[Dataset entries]
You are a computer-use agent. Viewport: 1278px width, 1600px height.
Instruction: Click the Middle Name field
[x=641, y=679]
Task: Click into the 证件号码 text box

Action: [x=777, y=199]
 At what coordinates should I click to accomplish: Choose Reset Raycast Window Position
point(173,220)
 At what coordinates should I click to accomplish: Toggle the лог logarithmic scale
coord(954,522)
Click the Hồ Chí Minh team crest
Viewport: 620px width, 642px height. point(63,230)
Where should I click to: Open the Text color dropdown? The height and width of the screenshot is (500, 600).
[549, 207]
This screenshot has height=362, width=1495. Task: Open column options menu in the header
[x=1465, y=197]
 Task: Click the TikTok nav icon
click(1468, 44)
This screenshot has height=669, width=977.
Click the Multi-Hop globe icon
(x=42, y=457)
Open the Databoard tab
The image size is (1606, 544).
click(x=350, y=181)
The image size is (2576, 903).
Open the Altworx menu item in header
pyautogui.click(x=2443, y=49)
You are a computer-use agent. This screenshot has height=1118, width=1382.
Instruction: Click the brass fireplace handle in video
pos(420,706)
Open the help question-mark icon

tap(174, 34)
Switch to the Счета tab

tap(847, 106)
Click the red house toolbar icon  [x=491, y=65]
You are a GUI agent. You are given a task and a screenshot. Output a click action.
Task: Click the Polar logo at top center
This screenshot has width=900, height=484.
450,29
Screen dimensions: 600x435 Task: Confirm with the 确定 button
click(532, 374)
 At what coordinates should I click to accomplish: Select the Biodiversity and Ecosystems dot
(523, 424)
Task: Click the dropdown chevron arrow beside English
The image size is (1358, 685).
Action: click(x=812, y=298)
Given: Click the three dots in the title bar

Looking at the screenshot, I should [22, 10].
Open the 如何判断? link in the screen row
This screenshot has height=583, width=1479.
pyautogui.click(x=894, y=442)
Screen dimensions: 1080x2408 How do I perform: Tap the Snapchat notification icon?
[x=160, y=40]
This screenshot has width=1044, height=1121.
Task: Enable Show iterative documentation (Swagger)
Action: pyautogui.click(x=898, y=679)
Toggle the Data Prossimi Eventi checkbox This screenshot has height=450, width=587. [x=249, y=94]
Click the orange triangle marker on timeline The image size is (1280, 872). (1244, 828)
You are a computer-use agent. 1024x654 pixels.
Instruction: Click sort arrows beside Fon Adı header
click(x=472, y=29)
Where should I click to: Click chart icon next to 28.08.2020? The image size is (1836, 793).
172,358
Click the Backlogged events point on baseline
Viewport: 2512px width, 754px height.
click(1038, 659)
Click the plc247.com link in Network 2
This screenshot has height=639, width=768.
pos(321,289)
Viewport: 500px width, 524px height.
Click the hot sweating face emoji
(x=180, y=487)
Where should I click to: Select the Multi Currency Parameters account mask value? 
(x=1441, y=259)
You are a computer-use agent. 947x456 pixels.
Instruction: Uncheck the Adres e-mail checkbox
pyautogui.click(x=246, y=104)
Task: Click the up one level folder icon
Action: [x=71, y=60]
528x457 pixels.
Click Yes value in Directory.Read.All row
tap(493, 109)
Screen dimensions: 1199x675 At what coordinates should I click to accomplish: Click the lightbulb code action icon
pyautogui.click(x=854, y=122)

WHAT IS EXPECTED:
What lines above contain "pixels"? Copy them out.

WRITTEN RESPONSE:
You are a computer-use agent. 1024x654 pixels.
You are a computer-use agent. 947x456 pixels.
528x457 pixels.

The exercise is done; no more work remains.